Indeed, the total fertility rate of Palestinian women has been trending downward in recent years. Palestinian women in Judea and Samaria averaged 4.1 children in 1999 and 3.4 in 2003. Palestinian women in Gaza averaged 5 children each in 1999 and 4.7 in 2003. The multi-year average of Israel’s compound growth rate from 1990-2004 is 2.5 percent. And even as Israel’s growth rate went down to 1.7 percent between 2000 and 2004, a similar decline occurred among Palestinians in Gaza, where growth decreased from 3.9 percent to 3.0 percent, and Palestinians in Judea and Samaria, where growth declined from 2.7 percent to 1.8 percent.

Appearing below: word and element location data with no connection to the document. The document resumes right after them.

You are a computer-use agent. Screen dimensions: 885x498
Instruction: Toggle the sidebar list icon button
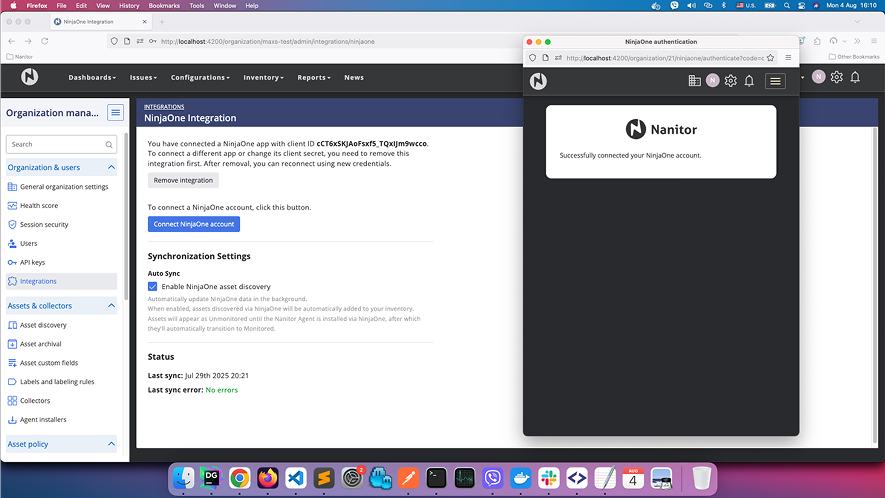coord(116,113)
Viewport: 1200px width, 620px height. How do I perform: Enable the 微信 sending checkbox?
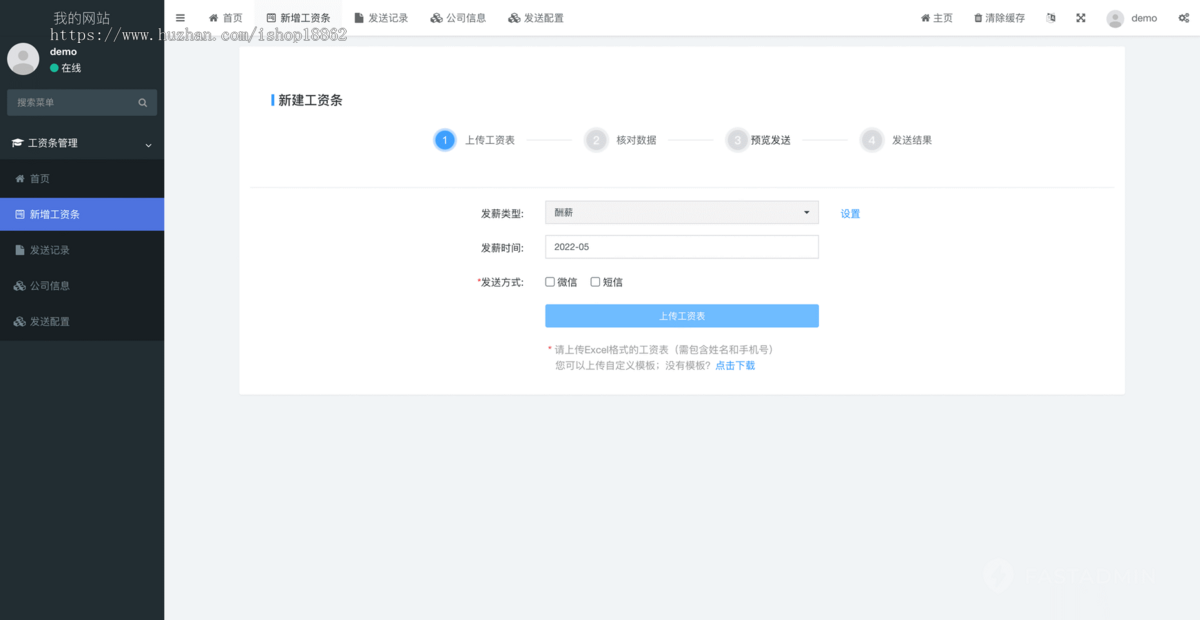pos(549,281)
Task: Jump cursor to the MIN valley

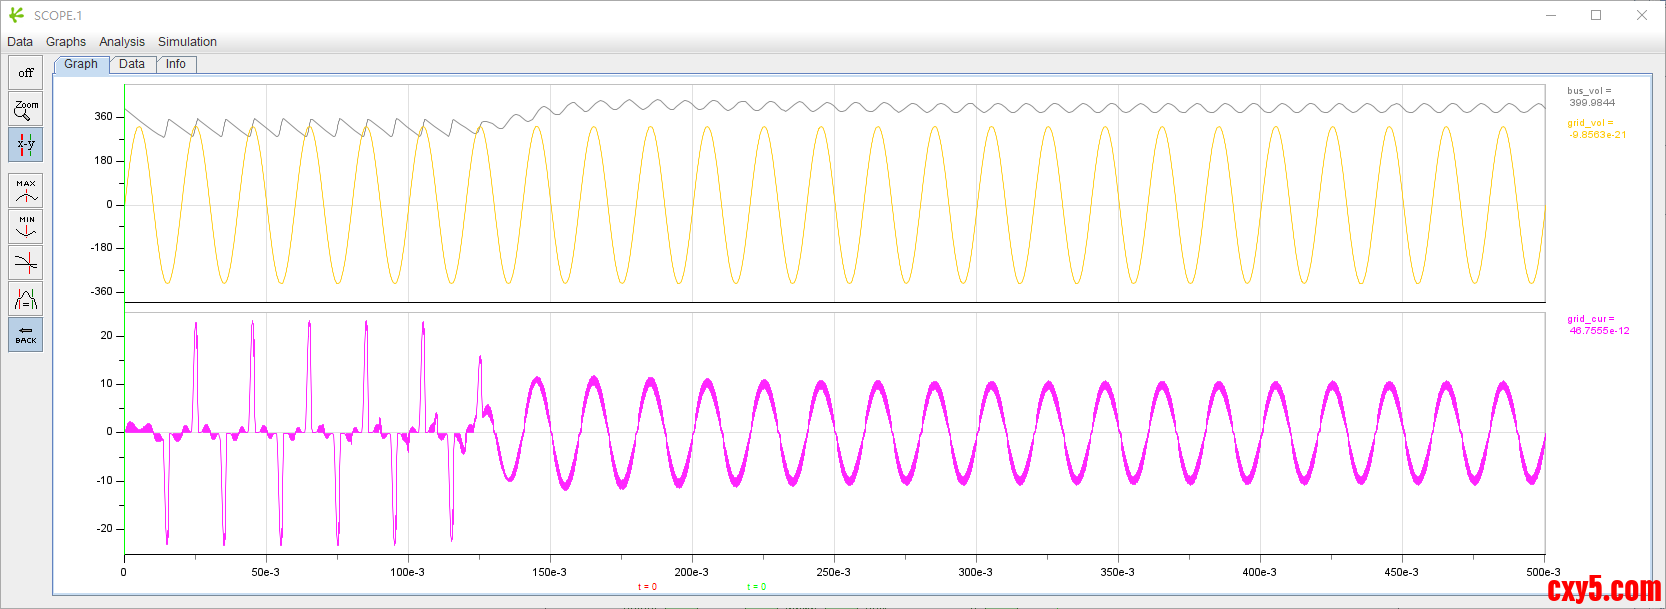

The PCBS also projected a net population increase of 1.5 percent per year as a result of immigration from abroad. But the study’s authors found that except for 1994, when the bulk of the Palestinian leadership and their families entered the areas from abroad, emigration from the Palestinian areas has outstripped immigration every year.

[and so on]

I have long been skeptical of alarmist demographic projections for the Palestinians, so the above-mentioned report doesn’t surprise me. The alarmist interpretations rarely seem to take into account either the likelihood of declining birth rates with increases in wealth or the observation that alarmist predictions tend to be wrong in general (it’s human nature).

What is at least as interesting is whether alarmist demographic projections for Muslim populations in Europe may be subject to adjustments comparable to the one that’s now being made for the Palestinian population. It seems likely that European demographic statistics are more accurate than those produced by the Palestinian Authority. However, is there any reason not to expect European Muslim birth rates to decline as European Muslims become wealthier and more integrated, even if not completely integrated, into European societies? And is it inconceivable that non-Muslim European birth rates will start to increase at some point during the decades-long period for which demographic predictions are made?

I am not arguing that current alarmist projections are necessarily wrong. I am arguing that long-range projections of complex social phenomena, extrapolated from statistical snapshots of recent trends, tend to be inaccurate and are a weak basis for policy decisions. Generally, the more dramatic the prediction, the more skeptically it should be treated.